Making a Marx: Shaice Marx still contributing for Bemidji State in new role
BEMIDJI -- When Shaice Marx was hit with career-ending news in July, she was asked an unexpected question by her head coach. "Shaice, do you still want to be a part of the team?" Marx had been preparing for the worst. She anticipated her time as ...
BEMIDJI -- When Shaice Marx was hit with career-ending news in July, she was asked an unexpected question by her head coach.
“Shaice, do you still want to be a part of the team?”
Marx had been preparing for the worst. She anticipated her time as a member of the Bemidji State women’s basketball program was coming to an end when doctors said she couldn’t play anymore due to concussions. And so, when head coach Chelsea DeVille offered her a new role with the team, Marx took it in a heartbeat.
“I expected her to say, ‘Alright, well, we don’t need you, so you’re just going to be done.’ That’s what I was expecting, and I prepared myself for it,” said Marx, now a sophomore at BSU. “But then she actually said that she still wanted me to be on the team because I was a part of it last year… That really defines what being part of a sports team is like. It means they are your second family.”
Marx spent parts of her freshman year battling through concussion-like symptoms, which escalated as the season progressed. Then, over the summer, her neurologist broke the news that her basketball career was coming to an abrupt end.
But the Beavers weren’t going to abandon her.
“Two years ago, when she wanted to be a part of the family, she made the decision to join,” DeVille said. “She gives us a heck of a lot more than what basketball is, and that’s truly when you say, ‘It’s more than basketball.’ She’s part of our family. It has nothing to do with stats.”
Despite not seeing the court this season, Marx is still an active member of the program as BSU’s newest student assistant.
“Honestly, it’s a weird feeling. I sit there every day and watch my best friends play the sport that I love,” Marx said. “But that’s a great feeling at the same time, getting to see other people I love so much, see them succeed and do well. For me, it’s something that gets me through everything.”
Marx has filled in wherever needed, from running clocks and taping film to helping in drills and keeping stats. She may be behind the scenes, but her everyday presence is still felt by her teammates.
“I knew she was going to be there for our team, regardless of whether or not she could play,” said McKayla Scheuer, a sophomore guard for Bemidji State who has also assumed the role of Marx’s closest teammate. “It really does say a lot about her personality and her character, knowing she’s not really getting anything out of it. But she’s still going to be there for all of us and support us, doing the most she can to help the team.”
“We made the joke, ‘You have to earn your scholarship somehow.’ So we made (the student assistant role). She’s a full member of our team,” DeVille added. “Shaice coming to practice and showing up -- the mere fact of showing up being your role -- it all means a lot. From who’s going to take the last-second shot to Shaice (keeping stats on game day), every role is important.”

**Raw data:**
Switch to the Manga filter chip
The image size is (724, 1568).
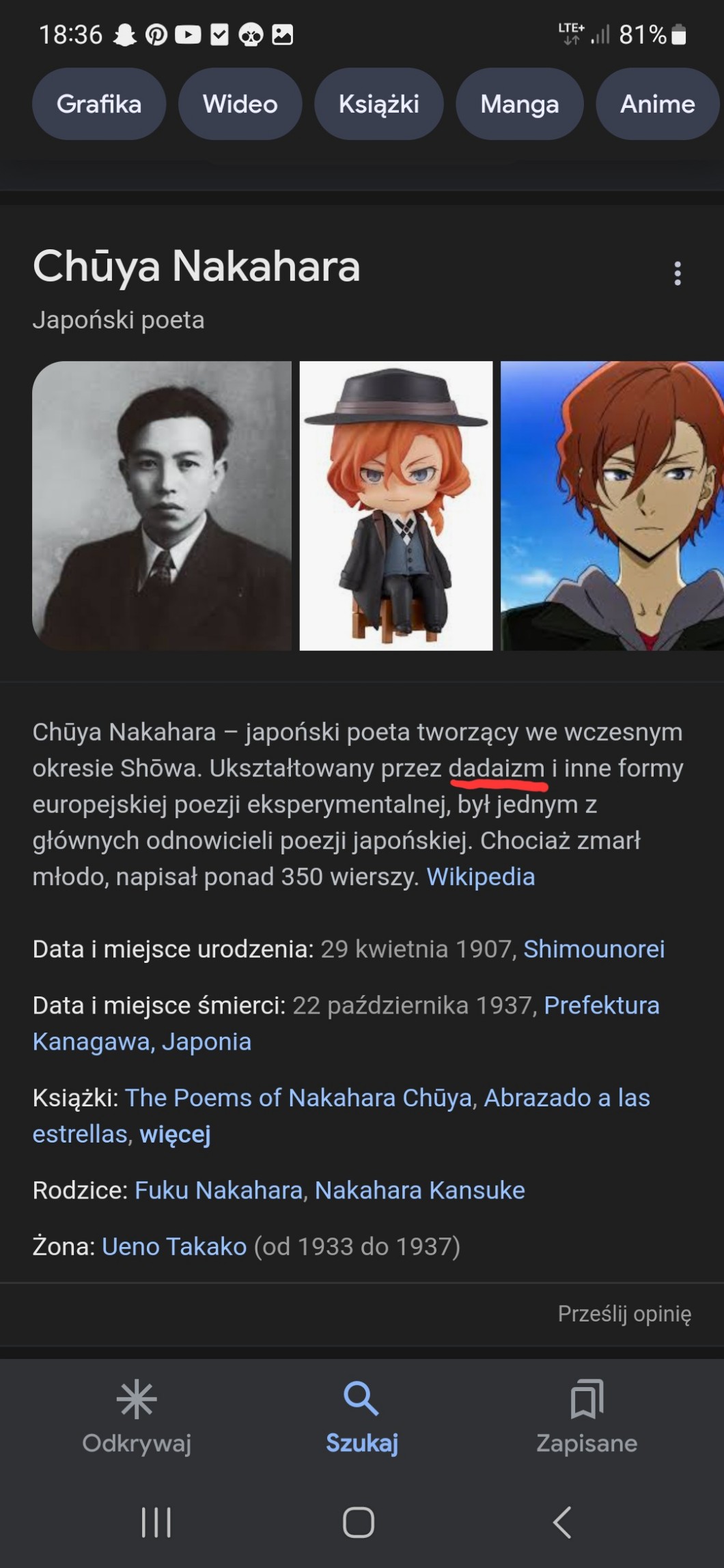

**What you will do:**
1. In the article on Shaice Marx, what are the duties she has filled in on as Bemidji State's student assistant?
2. Pick up the article on Shaice Marx after its final paragraph and continue it.

**Response list:**
1.
- Running clocks
- Taping film
- Helping in drills
- Keeping stats

2.
Still committed to BSU Marx started to see an uptick in her playing time late last season, where her defensive tenacity was felt by opposing teams. And although she’s not suiting up anymore, DeVille said they’re better off with her still in their corner.
“I’d still like her in her jersey, No. 10, because she was just so tough,” said DeVille. “One thing we really miss is not having her toughness defensively on the court. We were excited for it. But spirits-wise, the good human that we still have on our roster and in our family, it’s still absolutely important.”
No, Marx isn’t able to compete on the floor anymore. But she’s still present for every game, clipboard in hand and prepared to contribute from the bench.
“It means a lot because it still gives me something to do,” Marx said. “It still means that I have my role on the team. I’m not just sitting there and going through the motions, watching everyone have a role except for me… I would do anything help them get better and achieve their goals.”
Home or away, Marx always has a spot reserved for her on the Beaver bench. She still travels with the team during road trips, and she’s just as committed to building the program -- just in a much different role than she’s used to.
“She could have easily walked away. She knows she’s probably not going to play again,” Scheuer said. “Shaice is one of those people who, no matter how bad of a day she’s having, she will always bring a positive, upbeat mindset… She’s going to be there.”
But despite the adversity, nothing has kept Marx from continuing to show her true colors through it all.
“She’s definitely handled this with an abundance of grace and understanding. For a kid that’s 19 years old, that’s really been cool to see,” DeVille said. “Shaice is one of those kids where you always say, ‘Shaice is Shaice.’ She’s just a fun person to be around, super goofy. She brings the spirits high all the time.”
“My favorite part is definitely just being the goof. And I’ve always kinda been the goof,” Marx added. “Nothing has changed since last year, really.”